By and large, the paper is written well. I especially appreciated the discussion on the relations to reinforcement learning, and how the potential functions differ from Lyapunov functions used in more classical settings.
The idea of using the perspective that transformers formulating an internal optimize for attribution is novel and useful.
The section on accelerating the computation with self-influence is also interesting, and highlights the authors attention to computational issues.
The application of the DETAIL may open new research directions in LLMs for bettter instruction-tuning algorithms.
The mathematical derivations appear to be correct.

缺点

It would have been interesting to see how well this method would identify adversarial attacks for LM.
Some additional commentary on how DETAIL can help with LLM training would have been very helpful.

问题

Could you comment on whether DETAIL can be used to discover adversarial attacks of LLMs?
Could you comment on how DETAIL can help with LLM training especially for instruction tuning?

局限性

Yes, the author addressed the limitations.

作者回复

2024-08-06

Response to the review of reviewer ixwr

Dear Reviewer ixwr,

Thank you for reviewing our paper and highlighting the novelty of our application of 'influence' for ICL which has the potential to inspire better instruction-tuning algorithms.

We would like to address your concerns in the following.

1. Identifying adversarial attacks for LM

We thank you for suggesting this exciting potential use case. In this work, we have demonstrated how DETAIL can identify corrupted demonstrations, which is one form of adversarial attack where an attack is performed by perturbing the ICL demonstration label (Table 1 and Table 3). We believe it is an interesting area to research how DETAIL can be applied to other types of attacks. For example, DETAIL might be used to defend against attacks that attempt to steal private ICL demonstrations by filtering out or rephrasing queries that cause excessively high DETAIL scores.

2. Additional comment on how DETAIL can help with LLM training

We thank you for the question. While we primarily focus on in-context learning settings in this work, the DETAIL score can also potentially be used for selecting demonstrations for instruction fine-tuning. One way to perform the selection is to compute the DETAIL score of each ICL demonstration on a validation set and then use the demonstrations with the highest DETAIL scores for fine-tuning.

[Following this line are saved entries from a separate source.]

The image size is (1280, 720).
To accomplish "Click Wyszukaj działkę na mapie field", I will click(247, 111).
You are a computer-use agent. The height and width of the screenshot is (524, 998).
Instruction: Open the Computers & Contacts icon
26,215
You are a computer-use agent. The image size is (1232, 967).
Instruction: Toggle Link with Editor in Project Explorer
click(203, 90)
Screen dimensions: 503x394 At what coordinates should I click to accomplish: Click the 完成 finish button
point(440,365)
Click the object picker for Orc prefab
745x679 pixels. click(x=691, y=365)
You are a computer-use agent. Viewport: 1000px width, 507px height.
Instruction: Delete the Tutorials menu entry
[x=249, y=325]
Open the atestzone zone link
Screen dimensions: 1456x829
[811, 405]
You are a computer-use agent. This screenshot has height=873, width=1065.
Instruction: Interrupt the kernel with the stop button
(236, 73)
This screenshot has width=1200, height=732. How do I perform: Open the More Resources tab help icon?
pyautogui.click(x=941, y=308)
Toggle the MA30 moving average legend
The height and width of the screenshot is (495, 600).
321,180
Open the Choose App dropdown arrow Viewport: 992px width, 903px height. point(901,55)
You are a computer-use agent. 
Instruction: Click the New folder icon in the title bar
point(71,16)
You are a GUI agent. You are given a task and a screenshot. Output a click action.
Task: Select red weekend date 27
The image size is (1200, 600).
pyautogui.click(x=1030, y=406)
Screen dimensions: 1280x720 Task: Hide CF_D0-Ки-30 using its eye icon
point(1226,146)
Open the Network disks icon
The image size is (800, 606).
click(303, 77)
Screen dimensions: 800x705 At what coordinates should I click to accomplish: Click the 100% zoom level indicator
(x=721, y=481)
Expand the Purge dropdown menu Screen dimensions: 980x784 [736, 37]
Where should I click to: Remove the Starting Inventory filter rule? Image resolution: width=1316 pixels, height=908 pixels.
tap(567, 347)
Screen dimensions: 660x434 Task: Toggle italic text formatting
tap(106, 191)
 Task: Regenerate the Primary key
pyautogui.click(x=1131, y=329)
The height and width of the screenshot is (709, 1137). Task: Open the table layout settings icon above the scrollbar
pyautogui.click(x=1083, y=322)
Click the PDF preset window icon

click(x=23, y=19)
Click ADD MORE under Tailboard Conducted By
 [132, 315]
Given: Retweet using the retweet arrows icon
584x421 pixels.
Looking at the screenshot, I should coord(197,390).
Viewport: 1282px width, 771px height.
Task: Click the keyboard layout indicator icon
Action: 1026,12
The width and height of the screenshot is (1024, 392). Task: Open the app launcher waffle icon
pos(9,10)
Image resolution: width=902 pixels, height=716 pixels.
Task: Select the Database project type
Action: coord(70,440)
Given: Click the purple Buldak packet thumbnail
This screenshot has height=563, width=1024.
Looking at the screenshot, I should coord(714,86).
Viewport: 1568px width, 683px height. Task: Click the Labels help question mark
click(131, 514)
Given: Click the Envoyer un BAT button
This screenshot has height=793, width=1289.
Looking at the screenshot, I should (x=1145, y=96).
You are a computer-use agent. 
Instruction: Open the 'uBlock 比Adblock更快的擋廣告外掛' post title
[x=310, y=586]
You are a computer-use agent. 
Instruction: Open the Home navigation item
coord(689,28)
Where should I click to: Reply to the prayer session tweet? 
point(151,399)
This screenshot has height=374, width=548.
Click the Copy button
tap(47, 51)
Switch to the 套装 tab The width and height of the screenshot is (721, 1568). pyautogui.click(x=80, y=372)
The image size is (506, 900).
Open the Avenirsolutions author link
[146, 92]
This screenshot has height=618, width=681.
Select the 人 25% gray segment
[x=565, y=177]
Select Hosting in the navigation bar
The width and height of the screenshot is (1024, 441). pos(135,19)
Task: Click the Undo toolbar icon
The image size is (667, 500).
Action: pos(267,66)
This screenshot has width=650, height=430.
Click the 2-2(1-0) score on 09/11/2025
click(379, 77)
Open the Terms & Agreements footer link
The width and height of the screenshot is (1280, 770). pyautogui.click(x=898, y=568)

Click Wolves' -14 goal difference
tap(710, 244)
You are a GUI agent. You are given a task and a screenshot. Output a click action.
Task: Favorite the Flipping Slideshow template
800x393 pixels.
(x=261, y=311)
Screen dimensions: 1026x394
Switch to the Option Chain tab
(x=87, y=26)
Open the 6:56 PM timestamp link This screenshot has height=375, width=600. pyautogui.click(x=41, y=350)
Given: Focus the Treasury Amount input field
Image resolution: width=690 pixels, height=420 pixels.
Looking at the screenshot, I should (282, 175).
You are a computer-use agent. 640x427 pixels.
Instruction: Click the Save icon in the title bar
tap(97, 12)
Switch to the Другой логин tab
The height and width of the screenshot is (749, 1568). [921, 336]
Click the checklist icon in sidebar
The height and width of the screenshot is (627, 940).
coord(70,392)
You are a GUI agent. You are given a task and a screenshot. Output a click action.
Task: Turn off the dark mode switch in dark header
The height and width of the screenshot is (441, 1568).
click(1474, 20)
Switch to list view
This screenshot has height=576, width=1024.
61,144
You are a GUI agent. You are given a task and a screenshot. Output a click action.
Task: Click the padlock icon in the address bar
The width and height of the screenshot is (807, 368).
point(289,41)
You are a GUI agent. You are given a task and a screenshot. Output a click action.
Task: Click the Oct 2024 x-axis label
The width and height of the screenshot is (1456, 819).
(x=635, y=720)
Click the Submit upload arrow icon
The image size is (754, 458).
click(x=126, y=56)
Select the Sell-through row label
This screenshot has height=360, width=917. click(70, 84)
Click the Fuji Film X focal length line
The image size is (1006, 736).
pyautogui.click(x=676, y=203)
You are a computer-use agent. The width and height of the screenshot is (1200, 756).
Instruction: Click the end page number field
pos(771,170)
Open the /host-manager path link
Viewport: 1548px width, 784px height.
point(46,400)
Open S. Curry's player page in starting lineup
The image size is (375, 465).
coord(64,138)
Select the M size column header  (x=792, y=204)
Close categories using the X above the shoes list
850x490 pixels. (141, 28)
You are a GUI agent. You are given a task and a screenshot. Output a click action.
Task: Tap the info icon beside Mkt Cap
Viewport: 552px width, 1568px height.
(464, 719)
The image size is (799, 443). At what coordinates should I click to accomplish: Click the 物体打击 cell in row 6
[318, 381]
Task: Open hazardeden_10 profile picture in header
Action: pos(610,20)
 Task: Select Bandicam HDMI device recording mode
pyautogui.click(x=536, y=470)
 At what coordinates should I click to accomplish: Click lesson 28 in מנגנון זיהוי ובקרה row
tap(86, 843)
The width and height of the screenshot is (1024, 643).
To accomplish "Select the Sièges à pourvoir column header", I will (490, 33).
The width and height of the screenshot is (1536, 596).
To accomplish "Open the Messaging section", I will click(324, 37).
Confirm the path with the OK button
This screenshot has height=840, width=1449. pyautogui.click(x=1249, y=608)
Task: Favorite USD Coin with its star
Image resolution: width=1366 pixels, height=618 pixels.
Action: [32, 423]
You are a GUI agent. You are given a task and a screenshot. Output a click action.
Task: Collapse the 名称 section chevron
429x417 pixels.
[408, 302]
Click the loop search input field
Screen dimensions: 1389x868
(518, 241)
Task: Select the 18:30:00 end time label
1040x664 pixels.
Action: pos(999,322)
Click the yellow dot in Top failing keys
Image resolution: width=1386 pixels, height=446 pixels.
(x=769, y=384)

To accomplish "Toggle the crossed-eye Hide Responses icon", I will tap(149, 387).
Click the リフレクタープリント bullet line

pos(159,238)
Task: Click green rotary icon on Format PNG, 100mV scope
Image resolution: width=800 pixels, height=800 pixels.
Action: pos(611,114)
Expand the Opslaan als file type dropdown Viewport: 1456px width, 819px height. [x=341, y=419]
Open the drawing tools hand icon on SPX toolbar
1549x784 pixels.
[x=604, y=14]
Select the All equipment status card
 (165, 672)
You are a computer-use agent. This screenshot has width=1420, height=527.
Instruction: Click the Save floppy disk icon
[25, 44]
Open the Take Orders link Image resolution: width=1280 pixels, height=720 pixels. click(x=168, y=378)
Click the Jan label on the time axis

We will incorporate the mentioned points in the future work section in our work.

Once again, we would like to thank you for the insightful suggestions. We hope our response has been helpful in addressing your questions.

作者回复

2024-08-06

We thank all the reviewers for taking the time to provide constructive reviews and insightful suggestions. We have addressed the concerns in the respective rebuttal sections. As a general response, we would like to highlight that the main contribution of this work is to provide an interpretable attribution for ICL demonstrations on transformers that is also computationally efficient. Our experiments demonstrate DETAIL's effectiveness in attribution as well as in applications such as curation and re-ordering.

We have attached a PDF below including additional experiments on the re-ordering task. For additional experiments that consider BERT-related methods, please refer to our response to reviewer EuFx.

We are more than happy to clarify any additional questions regarding our rebuttal during the author-reviewer discussion period.

2024-08-12

Dear reviewers: as you are aware, the reviewer-author discussions phase ends on Aug 13. We request you to kindly make use of the remaining time to contribute productively to these discussions. If you have not read and/or responded to author rebuttal, please do it asap so that the authors get a chance to respond to you. If you have more questions to ask or want further clarification from the authors, please feel free to do it.

最终决定Accept (poster)

2024-09-25

The paper uses influence function-based method for in-context learning. All reviewers agree that the submission can be accepted. The method is simple yet effective. The results are positive and can be transferred from white-box models to other black-box models.